## Supplied material

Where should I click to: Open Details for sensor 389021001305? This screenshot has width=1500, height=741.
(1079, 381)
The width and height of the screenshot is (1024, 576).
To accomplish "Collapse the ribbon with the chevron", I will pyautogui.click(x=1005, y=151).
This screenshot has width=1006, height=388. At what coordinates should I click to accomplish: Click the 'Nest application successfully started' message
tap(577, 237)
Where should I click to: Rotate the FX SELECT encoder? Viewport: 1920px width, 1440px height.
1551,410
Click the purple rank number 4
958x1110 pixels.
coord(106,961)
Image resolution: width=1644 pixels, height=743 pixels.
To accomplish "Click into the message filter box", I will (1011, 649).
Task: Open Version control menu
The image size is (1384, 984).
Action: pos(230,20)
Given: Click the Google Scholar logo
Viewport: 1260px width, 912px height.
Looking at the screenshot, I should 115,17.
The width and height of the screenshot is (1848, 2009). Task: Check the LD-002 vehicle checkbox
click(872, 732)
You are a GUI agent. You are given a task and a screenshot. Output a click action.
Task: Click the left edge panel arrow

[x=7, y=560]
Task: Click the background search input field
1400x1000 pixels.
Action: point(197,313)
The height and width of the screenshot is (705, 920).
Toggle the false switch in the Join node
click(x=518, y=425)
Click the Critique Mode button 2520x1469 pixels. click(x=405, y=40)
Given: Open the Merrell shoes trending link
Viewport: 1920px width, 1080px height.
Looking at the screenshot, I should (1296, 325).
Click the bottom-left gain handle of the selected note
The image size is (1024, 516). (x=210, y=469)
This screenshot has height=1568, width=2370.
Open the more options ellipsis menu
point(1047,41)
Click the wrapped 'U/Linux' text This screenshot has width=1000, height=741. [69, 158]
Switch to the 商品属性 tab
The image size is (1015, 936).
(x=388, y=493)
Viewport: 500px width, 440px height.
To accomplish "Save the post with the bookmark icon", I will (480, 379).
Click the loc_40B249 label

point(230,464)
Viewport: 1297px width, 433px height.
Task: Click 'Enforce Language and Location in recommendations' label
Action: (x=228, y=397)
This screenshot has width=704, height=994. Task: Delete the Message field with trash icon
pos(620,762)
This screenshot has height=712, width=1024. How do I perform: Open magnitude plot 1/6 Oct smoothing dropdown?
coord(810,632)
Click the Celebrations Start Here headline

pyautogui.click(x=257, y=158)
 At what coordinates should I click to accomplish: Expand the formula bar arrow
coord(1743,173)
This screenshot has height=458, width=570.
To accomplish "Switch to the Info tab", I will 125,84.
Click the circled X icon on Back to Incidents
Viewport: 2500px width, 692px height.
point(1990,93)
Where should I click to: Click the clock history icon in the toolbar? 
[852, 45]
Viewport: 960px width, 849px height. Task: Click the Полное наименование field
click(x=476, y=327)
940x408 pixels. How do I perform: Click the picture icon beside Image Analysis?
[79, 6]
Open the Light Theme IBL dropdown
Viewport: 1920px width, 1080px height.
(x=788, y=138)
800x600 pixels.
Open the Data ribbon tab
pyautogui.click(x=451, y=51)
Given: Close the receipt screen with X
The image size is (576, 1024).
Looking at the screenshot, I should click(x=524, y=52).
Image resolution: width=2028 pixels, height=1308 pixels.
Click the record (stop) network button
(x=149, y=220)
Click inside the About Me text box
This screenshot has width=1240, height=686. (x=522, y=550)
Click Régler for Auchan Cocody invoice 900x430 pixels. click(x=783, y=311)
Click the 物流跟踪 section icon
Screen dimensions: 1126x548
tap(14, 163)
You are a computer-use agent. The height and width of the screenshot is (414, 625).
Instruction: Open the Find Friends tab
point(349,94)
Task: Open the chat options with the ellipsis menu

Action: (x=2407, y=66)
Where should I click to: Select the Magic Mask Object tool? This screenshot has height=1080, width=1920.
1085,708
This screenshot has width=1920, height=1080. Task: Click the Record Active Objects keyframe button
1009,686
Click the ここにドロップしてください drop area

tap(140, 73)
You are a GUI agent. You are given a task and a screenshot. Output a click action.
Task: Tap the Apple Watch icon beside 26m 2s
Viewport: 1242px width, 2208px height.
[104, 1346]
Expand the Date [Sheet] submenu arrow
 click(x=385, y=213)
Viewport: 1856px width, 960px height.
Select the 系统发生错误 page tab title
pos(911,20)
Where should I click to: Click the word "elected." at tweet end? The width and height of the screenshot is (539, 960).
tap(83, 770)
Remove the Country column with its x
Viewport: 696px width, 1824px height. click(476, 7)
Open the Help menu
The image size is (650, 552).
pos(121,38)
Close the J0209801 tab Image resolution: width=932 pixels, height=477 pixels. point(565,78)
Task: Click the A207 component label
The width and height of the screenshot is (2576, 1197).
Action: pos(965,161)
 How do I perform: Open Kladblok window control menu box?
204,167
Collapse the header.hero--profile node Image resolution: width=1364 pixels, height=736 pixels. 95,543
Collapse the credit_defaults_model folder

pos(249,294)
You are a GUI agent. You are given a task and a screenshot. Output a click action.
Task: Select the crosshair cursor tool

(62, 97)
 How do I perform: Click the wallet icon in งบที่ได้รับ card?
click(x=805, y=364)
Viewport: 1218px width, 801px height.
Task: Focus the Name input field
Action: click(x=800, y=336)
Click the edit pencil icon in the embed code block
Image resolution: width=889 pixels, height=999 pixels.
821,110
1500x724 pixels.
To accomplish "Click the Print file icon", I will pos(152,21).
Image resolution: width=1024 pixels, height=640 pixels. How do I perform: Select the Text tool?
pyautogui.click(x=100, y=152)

## Aim of the exercise
Write out every item above again, word for word and line for line, with no changes.

## Output for this task
Where should I click to: Open Details for sensor 389021001305? This screenshot has width=1500, height=741.
(1079, 381)
The width and height of the screenshot is (1024, 576).
To accomplish "Collapse the ribbon with the chevron", I will pyautogui.click(x=1005, y=151).
This screenshot has width=1006, height=388. At what coordinates should I click to accomplish: Click the 'Nest application successfully started' message
tap(577, 237)
Where should I click to: Rotate the FX SELECT encoder? Viewport: 1920px width, 1440px height.
1551,410
Click the purple rank number 4
958x1110 pixels.
coord(106,961)
Image resolution: width=1644 pixels, height=743 pixels.
To accomplish "Click into the message filter box", I will (1011, 649).
Task: Open Version control menu
The image size is (1384, 984).
Action: pos(230,20)
Given: Click the Google Scholar logo
Viewport: 1260px width, 912px height.
Looking at the screenshot, I should 115,17.
The width and height of the screenshot is (1848, 2009). Task: Check the LD-002 vehicle checkbox
click(872, 732)
You are a GUI agent. You are given a task and a screenshot. Output a click action.
Task: Click the left edge panel arrow

[x=7, y=560]
Task: Click the background search input field
1400x1000 pixels.
Action: point(197,313)
The height and width of the screenshot is (705, 920).
Toggle the false switch in the Join node
click(x=518, y=425)
Click the Critique Mode button 2520x1469 pixels. click(x=405, y=40)
Given: Open the Merrell shoes trending link
Viewport: 1920px width, 1080px height.
Looking at the screenshot, I should (1296, 325).
Click the bottom-left gain handle of the selected note
The image size is (1024, 516). (x=210, y=469)
This screenshot has height=1568, width=2370.
Open the more options ellipsis menu
point(1047,41)
Click the wrapped 'U/Linux' text This screenshot has width=1000, height=741. [69, 158]
Switch to the 商品属性 tab
The image size is (1015, 936).
(x=388, y=493)
Viewport: 500px width, 440px height.
To accomplish "Save the post with the bookmark icon", I will (480, 379).
Click the loc_40B249 label

point(230,464)
Viewport: 1297px width, 433px height.
Task: Click 'Enforce Language and Location in recommendations' label
Action: (x=228, y=397)
This screenshot has width=704, height=994. Task: Delete the Message field with trash icon
pos(620,762)
This screenshot has height=712, width=1024. How do I perform: Open magnitude plot 1/6 Oct smoothing dropdown?
coord(810,632)
Click the Celebrations Start Here headline

pyautogui.click(x=257, y=158)
 At what coordinates should I click to accomplish: Expand the formula bar arrow
coord(1743,173)
This screenshot has height=458, width=570.
To accomplish "Switch to the Info tab", I will 125,84.
Click the circled X icon on Back to Incidents
Viewport: 2500px width, 692px height.
point(1990,93)
Where should I click to: Click the clock history icon in the toolbar? 
[852, 45]
Viewport: 960px width, 849px height. Task: Click the Полное наименование field
click(x=476, y=327)
940x408 pixels. How do I perform: Click the picture icon beside Image Analysis?
[79, 6]
Open the Light Theme IBL dropdown
Viewport: 1920px width, 1080px height.
(x=788, y=138)
800x600 pixels.
Open the Data ribbon tab
pyautogui.click(x=451, y=51)
Given: Close the receipt screen with X
The image size is (576, 1024).
Looking at the screenshot, I should click(x=524, y=52).
Image resolution: width=2028 pixels, height=1308 pixels.
Click the record (stop) network button
(x=149, y=220)
Click inside the About Me text box
This screenshot has width=1240, height=686. (x=522, y=550)
Click Régler for Auchan Cocody invoice 900x430 pixels. click(x=783, y=311)
Click the 物流跟踪 section icon
Screen dimensions: 1126x548
tap(14, 163)
You are a computer-use agent. The height and width of the screenshot is (414, 625).
Instruction: Open the Find Friends tab
point(349,94)
Task: Open the chat options with the ellipsis menu

Action: (x=2407, y=66)
Where should I click to: Select the Magic Mask Object tool? This screenshot has height=1080, width=1920.
1085,708
This screenshot has width=1920, height=1080. Task: Click the Record Active Objects keyframe button
1009,686
Click the ここにドロップしてください drop area

tap(140, 73)
You are a GUI agent. You are given a task and a screenshot. Output a click action.
Task: Tap the Apple Watch icon beside 26m 2s
Viewport: 1242px width, 2208px height.
[104, 1346]
Expand the Date [Sheet] submenu arrow
 click(x=385, y=213)
Viewport: 1856px width, 960px height.
Select the 系统发生错误 page tab title
pos(911,20)
Where should I click to: Click the word "elected." at tweet end? The width and height of the screenshot is (539, 960).
tap(83, 770)
Remove the Country column with its x
Viewport: 696px width, 1824px height. click(476, 7)
Open the Help menu
The image size is (650, 552).
pos(121,38)
Close the J0209801 tab Image resolution: width=932 pixels, height=477 pixels. point(565,78)
Task: Click the A207 component label
The width and height of the screenshot is (2576, 1197).
Action: pos(965,161)
 How do I perform: Open Kladblok window control menu box?
204,167
Collapse the header.hero--profile node Image resolution: width=1364 pixels, height=736 pixels. 95,543
Collapse the credit_defaults_model folder

pos(249,294)
You are a GUI agent. You are given a task and a screenshot. Output a click action.
Task: Select the crosshair cursor tool

(62, 97)
 How do I perform: Click the wallet icon in งบที่ได้รับ card?
click(x=805, y=364)
Viewport: 1218px width, 801px height.
Task: Focus the Name input field
Action: click(x=800, y=336)
Click the edit pencil icon in the embed code block
Image resolution: width=889 pixels, height=999 pixels.
821,110
1500x724 pixels.
To accomplish "Click the Print file icon", I will pos(152,21).
Image resolution: width=1024 pixels, height=640 pixels. How do I perform: Select the Text tool?
pyautogui.click(x=100, y=152)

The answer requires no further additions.